La scabbia è una malattia pruriginosa, molto contagiosa, causata dall’acaro ‘sarcoptes scabiei hominis’, un parassita che compie il suo intero ciclo vitale nell’epidermide umana e sopravvive per pochi giorni al di fuori di essa. È una malattia diffusa in tutto il mondo, senza differenze di etnie o classi sociali: ogni settimana, all’Irccs Meyer di Firenze, “si registrano circa 2/3 nuovi casi, per un totale di più di 100 nuove diagnosi all’anno”.

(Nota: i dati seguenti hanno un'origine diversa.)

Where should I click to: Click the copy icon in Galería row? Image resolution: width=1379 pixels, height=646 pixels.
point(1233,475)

“La trasmissione avviene per contatto stretto e per questo si diffonde con grande facilità nei nuclei familiari e in ambienti comunitari”, sottolinea l’Aou Meyer. Gli specialisti del pediatrico fiorentino ha però trovato “una cura risolutiva” rivisitando un’antica ricetta a base di zolfo, per combattere una malattia sempre più diffusa e che non sempre risponde ai principi attivi in uso. “Sta funzionando pressoché nella totalità dei casi fin qui trattati, senza effetti collaterali significativi”, sottolineano gli specialisti guidati da Cesare Filippeschi, dermatologo.

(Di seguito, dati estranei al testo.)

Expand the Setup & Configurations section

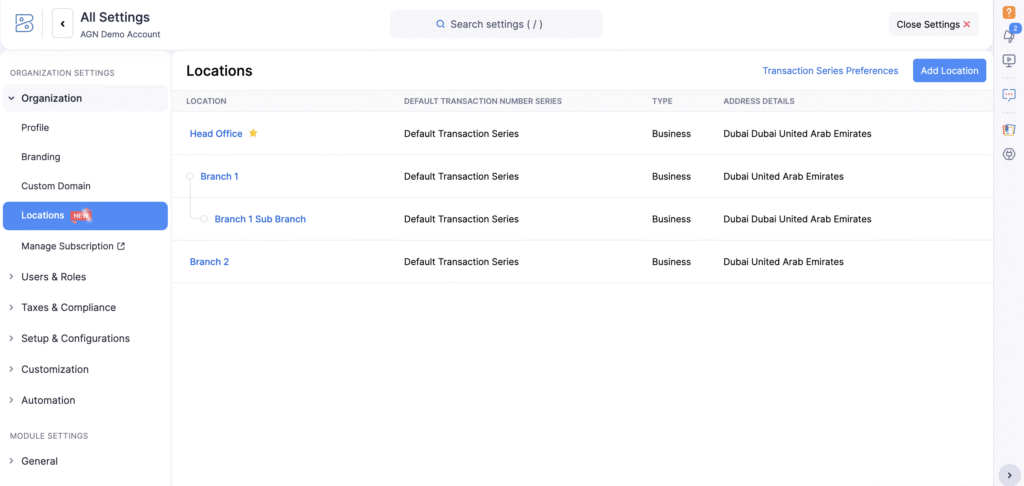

Lo studio. I risultati preliminari dello studio – tuttora in corso – sono appena stati pubblicati in una lettera all’editore sulla rivista ‘International Journal of Dermatology’. Negli ultimi anni i casi di scabbia sono molto aumentati, complice la ripresa degli spostamenti internazionali e – non si esclude – anche una certa resistenza maturata dall’acaro responsabile della malattia. “Tradizionalmente per curare la scabbia si utilizza la permetrina, e negli ultimi anni è stata inserita in seconda linea l’ivermectina per via orale: ma la nostra esperienza clinica ci ha dimostrato che spesso non bastava più – racconta Filippeschi – Di qui, dialogando con i colleghi del Bambino Gesù, alla luce della loro esperienza decennale con l’uso della molecola in modo efficace e sicuro, è nata l’intuizione di trattare i pazienti affetti con un preparato allo zolfo al 17% di concentrazione, però basato su un “veicolo gentile”, una crema emolliente e non irritante quindi”.

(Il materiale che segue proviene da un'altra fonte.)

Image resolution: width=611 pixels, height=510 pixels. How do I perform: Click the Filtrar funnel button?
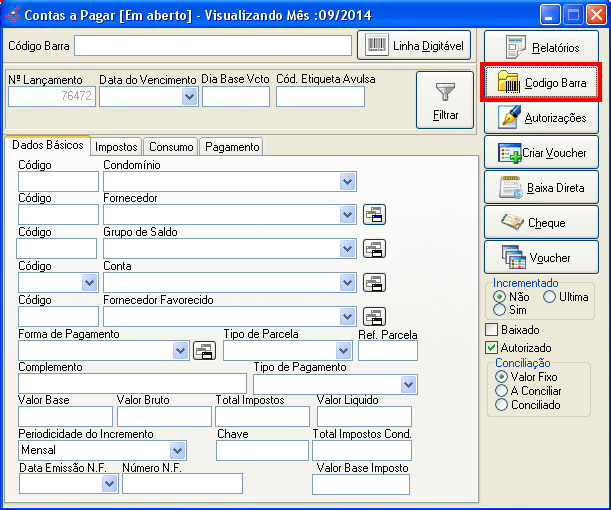(x=446, y=100)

Al Meyer è stato messo a punto anche un protocollo di somministrazione nuovo: “La crema si applica la sera e poi per tre giorni la si tiene applicata, senza lavaggi, in modo da creare una ‘barriera’ occlusiva di zolfo e poi si ripete il trattamento (rigorosamente su tutta la famiglia e sui conviventi), la settimana successiva. I risultati – prosegue l’Irccs – sono molto incoraggianti: nello studio sono stati arruolati 22 pazienti, ma quelli effettivamente curati con successo con la nuova terapia sono molti di più e al Meyer questa è diventata la terapia d’elezione per la scabbia”. “Questa scoperta sta suscitando interesse da parte di altri centri nazionali e internazionali. Peraltro si tratta di un preparato galenico che ha un costo ridotto rispetto alle altre terapie in commercio, e che una volta di più ci ricorda come a volte riscoprendo molecole ‘vecchie’ sia possibile mettere a punto terapie efficaci: pensiamo che dall’inizio del secolo scorso e fino agli anni 90 per bonificare le stanze dei malati di scabbia venivano usati i fumi dei fiori di zolfo bruciati!”, conclude Filippeschi.